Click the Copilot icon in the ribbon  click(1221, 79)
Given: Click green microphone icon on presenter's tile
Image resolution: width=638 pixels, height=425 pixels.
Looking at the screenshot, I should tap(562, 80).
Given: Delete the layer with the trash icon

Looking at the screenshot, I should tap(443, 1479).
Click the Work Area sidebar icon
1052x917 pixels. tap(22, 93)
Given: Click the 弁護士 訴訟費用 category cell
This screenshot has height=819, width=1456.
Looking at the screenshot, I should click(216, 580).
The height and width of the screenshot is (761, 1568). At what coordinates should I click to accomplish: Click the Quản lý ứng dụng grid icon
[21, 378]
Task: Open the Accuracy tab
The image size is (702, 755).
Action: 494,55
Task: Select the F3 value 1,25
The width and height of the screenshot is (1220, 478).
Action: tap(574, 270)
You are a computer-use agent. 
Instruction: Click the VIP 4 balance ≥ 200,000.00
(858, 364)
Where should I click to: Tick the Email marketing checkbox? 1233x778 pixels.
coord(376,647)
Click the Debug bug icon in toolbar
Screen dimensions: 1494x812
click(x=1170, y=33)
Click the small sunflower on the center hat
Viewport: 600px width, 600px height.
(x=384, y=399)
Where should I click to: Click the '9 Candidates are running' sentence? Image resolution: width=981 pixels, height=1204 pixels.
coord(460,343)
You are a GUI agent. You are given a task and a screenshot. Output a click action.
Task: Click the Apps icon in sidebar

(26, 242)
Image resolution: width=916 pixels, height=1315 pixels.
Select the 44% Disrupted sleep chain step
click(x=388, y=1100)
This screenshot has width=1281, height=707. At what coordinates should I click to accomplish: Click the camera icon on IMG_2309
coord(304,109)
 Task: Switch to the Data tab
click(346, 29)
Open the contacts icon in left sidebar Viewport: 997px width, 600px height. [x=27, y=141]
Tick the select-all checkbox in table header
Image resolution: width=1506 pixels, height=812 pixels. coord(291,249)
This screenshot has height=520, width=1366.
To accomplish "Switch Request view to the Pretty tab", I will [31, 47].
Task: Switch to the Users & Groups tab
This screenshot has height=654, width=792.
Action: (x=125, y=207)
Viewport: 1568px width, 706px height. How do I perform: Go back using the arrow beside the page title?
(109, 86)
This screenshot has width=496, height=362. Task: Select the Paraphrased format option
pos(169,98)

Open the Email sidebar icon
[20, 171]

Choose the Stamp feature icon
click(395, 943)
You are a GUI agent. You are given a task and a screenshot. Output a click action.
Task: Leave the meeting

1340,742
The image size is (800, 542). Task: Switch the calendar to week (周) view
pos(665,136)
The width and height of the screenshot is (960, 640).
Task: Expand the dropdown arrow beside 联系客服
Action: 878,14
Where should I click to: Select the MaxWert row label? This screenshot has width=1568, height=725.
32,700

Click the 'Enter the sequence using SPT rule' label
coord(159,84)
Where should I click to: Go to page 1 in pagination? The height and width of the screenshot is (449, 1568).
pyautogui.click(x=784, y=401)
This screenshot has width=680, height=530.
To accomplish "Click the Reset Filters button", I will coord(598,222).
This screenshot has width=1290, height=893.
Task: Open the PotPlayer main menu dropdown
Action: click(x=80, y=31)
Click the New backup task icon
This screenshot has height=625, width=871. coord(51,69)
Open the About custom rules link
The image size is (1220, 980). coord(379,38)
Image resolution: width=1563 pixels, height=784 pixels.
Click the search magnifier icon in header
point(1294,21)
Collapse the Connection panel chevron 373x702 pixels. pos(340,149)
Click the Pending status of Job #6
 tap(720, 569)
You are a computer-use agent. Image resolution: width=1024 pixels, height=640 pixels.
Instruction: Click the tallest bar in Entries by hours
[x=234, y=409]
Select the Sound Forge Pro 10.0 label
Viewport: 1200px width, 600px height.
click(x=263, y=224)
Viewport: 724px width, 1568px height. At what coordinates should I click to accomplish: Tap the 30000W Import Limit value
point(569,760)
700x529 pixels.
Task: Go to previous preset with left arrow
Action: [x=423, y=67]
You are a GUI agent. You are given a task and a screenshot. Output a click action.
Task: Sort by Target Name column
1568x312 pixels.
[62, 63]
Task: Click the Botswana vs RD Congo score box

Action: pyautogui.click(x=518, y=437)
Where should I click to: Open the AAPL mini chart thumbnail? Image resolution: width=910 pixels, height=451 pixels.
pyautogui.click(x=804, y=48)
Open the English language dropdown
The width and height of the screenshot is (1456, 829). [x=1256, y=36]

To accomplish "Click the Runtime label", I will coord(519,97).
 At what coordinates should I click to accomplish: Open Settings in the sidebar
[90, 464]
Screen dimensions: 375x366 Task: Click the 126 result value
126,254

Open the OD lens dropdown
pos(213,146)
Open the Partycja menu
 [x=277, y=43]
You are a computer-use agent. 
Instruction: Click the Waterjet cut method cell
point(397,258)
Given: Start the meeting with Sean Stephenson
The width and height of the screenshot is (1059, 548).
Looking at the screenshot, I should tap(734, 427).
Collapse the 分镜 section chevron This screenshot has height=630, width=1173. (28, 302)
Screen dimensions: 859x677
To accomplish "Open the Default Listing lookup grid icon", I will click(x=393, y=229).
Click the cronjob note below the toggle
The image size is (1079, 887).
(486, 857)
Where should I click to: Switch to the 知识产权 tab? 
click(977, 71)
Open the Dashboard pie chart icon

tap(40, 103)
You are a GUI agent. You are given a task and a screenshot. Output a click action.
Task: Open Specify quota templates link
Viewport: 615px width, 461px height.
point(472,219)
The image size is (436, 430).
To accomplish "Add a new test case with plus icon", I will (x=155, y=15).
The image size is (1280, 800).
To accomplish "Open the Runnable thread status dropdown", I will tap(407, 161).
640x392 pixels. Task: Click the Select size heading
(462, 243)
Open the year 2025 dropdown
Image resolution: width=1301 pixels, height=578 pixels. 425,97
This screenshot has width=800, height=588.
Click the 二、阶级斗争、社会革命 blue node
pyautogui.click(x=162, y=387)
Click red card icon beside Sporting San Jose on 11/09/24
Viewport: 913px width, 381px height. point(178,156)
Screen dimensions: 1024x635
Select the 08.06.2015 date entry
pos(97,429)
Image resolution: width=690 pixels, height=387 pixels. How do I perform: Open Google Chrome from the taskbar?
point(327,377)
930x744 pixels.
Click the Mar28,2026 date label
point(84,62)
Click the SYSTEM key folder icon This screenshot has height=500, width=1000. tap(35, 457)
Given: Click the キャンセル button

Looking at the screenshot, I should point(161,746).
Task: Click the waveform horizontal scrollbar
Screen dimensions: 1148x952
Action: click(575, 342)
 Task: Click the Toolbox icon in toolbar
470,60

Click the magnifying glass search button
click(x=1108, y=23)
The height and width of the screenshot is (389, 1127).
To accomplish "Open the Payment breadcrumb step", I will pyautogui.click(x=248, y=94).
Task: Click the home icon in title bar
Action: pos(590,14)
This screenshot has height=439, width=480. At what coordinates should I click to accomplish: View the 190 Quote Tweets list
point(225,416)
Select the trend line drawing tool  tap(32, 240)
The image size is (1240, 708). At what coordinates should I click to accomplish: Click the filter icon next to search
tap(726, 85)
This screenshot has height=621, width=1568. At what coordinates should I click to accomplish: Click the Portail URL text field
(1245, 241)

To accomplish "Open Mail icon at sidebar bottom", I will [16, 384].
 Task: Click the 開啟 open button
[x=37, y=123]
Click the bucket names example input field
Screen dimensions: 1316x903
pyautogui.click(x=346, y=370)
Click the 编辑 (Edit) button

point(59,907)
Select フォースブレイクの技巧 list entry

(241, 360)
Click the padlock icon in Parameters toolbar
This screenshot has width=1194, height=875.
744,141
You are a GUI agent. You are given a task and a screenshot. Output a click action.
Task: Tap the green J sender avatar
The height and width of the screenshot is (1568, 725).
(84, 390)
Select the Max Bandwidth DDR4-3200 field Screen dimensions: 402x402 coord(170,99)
==*==
Retype the records above, but only those lines that fall between the line containing "Choose the Stamp feature icon" and the line containing "This screenshot has width=680, height=530.", with both of those lines included, exactly as written.

Choose the Stamp feature icon
click(395, 943)
You are a GUI agent. You are given a task and a screenshot. Output a click action.
Task: Leave the meeting

1340,742
The image size is (800, 542). Task: Switch the calendar to week (周) view
pos(665,136)
The width and height of the screenshot is (960, 640).
Task: Expand the dropdown arrow beside 联系客服
Action: 878,14
Where should I click to: Select the MaxWert row label? This screenshot has width=1568, height=725.
32,700

Click the 'Enter the sequence using SPT rule' label
coord(159,84)
Where should I click to: Go to page 1 in pagination? The height and width of the screenshot is (449, 1568).
pyautogui.click(x=784, y=401)
This screenshot has width=680, height=530.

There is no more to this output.